Work to complete> In the records below, begin at the line containing "This screenshot has width=970, height=475." and end at the line containing "Screen dimensions: 1170x658"; quote every line in that span exactly, including both boundary lines, and no others.

Data START

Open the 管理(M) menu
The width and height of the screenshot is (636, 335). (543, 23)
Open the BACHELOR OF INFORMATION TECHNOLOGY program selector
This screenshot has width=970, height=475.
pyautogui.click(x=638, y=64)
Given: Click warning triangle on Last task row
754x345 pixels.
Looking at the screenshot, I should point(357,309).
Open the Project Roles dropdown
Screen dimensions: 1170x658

Data END
Data START

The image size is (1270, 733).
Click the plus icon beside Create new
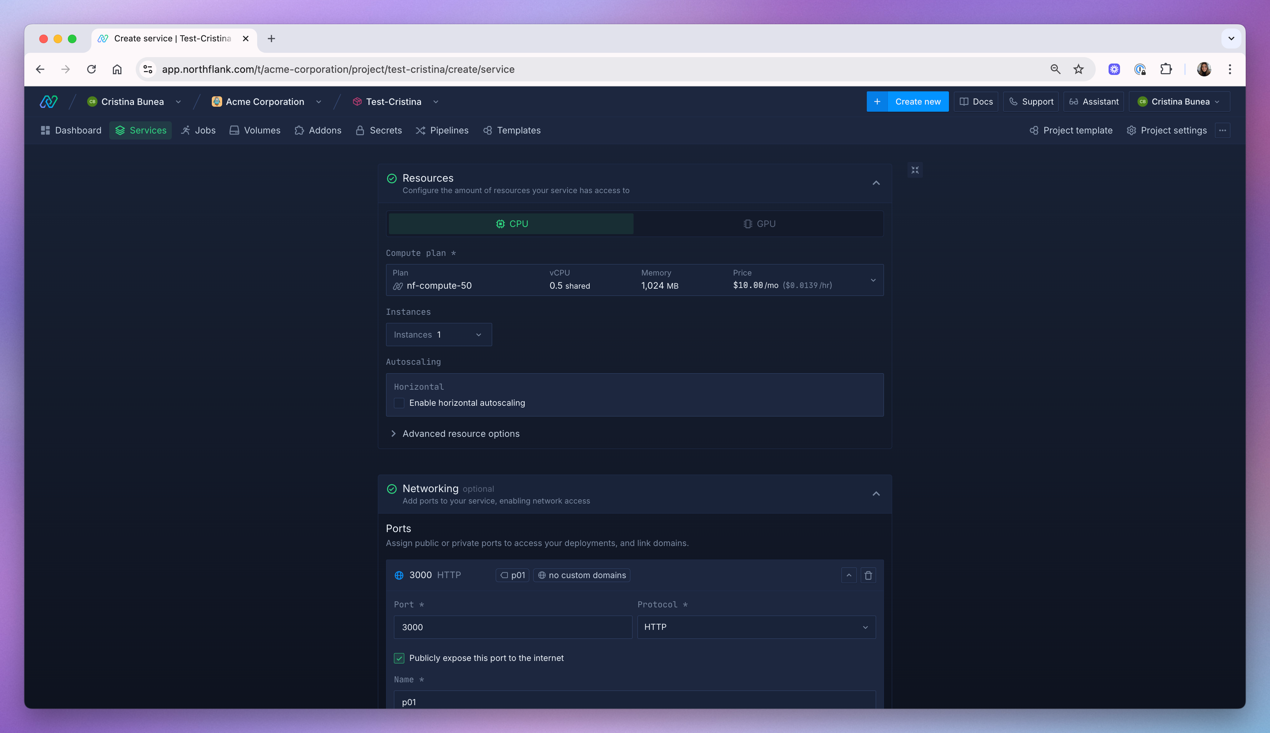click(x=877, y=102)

Data END
Data START

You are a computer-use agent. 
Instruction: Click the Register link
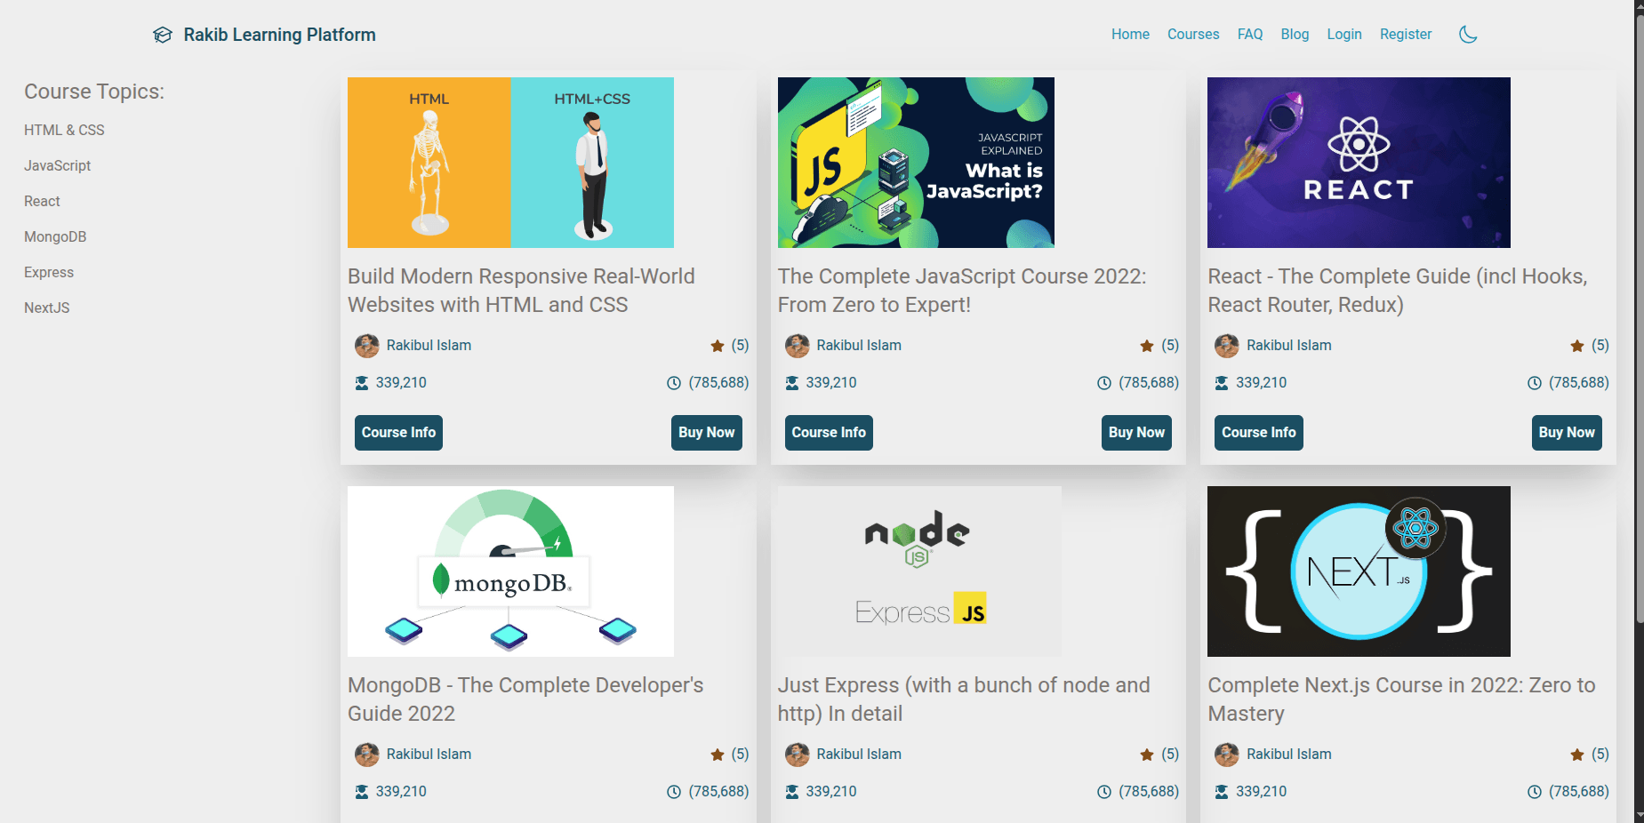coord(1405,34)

Data END

Problem solution>
This screenshot has width=970, height=475.
pyautogui.click(x=638, y=64)
Given: Click warning triangle on Last task row
754x345 pixels.
Looking at the screenshot, I should point(357,309).
Open the Project Roles dropdown
Screen dimensions: 1170x658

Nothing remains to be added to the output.